Fully agree with everything you said except I never claimed or postulated front contract trading. A claim has been made that there is predictive value in the shape of the curve and hence points on the curve and that is simply not true. Anyone with better than market models and superior knowledge of the inputs will hence trade against the market agreed points. That was not contentious. What was disagreeable here was the claim that the curve itself provides predictive value. And I simply disagreed and laid out my rational. Also the role of the large commodity trading houses was also never debated nor disagreed on.
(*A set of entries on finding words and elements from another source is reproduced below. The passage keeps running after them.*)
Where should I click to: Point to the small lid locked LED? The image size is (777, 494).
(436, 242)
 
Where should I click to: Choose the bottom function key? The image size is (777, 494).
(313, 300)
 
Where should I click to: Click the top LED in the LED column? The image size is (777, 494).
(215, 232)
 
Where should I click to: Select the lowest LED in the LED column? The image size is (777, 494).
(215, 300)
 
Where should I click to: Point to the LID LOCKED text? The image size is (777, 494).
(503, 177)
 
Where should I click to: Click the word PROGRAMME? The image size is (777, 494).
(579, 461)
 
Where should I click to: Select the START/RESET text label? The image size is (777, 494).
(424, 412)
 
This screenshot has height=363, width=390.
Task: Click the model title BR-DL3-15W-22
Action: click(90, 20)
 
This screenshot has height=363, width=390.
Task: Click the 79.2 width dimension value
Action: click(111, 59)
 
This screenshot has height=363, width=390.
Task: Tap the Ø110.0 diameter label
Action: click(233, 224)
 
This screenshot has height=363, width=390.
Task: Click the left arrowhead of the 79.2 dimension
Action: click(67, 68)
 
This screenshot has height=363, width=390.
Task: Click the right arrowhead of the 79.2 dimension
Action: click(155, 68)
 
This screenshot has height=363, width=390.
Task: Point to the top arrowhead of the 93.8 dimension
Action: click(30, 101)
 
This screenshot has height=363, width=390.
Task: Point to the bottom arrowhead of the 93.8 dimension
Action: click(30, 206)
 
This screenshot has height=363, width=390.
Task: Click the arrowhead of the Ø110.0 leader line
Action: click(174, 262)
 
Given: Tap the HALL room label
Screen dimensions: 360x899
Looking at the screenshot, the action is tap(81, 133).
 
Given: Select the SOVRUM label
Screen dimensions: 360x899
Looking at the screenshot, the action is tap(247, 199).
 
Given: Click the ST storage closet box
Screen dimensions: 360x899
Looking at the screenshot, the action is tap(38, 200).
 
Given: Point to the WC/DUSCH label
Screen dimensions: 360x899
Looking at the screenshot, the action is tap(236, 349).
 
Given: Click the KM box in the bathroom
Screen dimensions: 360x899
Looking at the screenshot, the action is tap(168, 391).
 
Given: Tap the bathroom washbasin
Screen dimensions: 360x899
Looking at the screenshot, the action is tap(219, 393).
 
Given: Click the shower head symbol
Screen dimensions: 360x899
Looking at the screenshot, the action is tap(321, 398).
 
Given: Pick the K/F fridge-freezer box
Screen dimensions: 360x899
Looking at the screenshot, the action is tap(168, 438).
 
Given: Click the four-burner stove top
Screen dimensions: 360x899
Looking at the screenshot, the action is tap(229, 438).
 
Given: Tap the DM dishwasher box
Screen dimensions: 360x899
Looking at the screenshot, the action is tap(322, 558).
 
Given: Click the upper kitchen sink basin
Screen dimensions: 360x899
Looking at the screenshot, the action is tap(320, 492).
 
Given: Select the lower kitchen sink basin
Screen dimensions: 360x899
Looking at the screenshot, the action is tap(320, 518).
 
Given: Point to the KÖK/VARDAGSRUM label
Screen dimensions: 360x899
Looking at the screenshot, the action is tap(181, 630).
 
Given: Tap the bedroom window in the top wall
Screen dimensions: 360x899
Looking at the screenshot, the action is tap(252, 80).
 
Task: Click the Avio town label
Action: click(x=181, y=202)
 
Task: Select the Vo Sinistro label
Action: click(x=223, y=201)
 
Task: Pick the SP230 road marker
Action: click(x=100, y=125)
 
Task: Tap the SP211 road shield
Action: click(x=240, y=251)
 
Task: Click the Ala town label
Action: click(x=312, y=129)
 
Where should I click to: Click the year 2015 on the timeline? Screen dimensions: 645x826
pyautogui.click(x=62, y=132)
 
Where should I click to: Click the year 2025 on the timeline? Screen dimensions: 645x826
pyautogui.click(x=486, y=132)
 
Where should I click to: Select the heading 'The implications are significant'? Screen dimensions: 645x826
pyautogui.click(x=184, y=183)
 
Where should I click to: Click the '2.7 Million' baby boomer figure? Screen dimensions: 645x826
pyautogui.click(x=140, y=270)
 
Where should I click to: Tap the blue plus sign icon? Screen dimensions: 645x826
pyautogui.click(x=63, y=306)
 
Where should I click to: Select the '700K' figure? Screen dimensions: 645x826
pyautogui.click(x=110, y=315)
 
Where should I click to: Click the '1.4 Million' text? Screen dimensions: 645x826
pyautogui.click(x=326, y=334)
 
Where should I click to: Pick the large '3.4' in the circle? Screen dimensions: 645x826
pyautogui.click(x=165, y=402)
I respectfully disagree with the greatest enthusiasm on your points about the forward curves in the commodities. All commodities. I've made a living for many years trading the forward curves in commodities - exchange futures, OTC Bilateral Physical, OTC Financial Swaps. The forward curve is all about SUPPLY and NOT particularly basis components as you imply, and that is exactly why the forward curve is dominated by institutional order flows >>>>> and its THOSE guys you want to be trading with, and NOT the spec traders in the prompt months. You'll live longer and make more $$$$.
I've been doing this since the 1990's, and I can say with great authority that the commodity forward curves mean EVERYTHING to the professional trader - serious big dick swinging specs and both consumption and production commercial desks I speak of.
If you're in this space for size and you don't know the role of Glencore, Bunge, Louis Dreyfus, Cargill, Koch, ADM etc. etc. then you know dick. Nothing. You're trading in the dark. I'll put it to you this way - if you had a trading relationship with OTC brokers like Amerex, Prebon Yamane, Tradition, etc. etc. you'd sure as hell know. The futures are the dog's tail - OTC is the MF'ing DOG.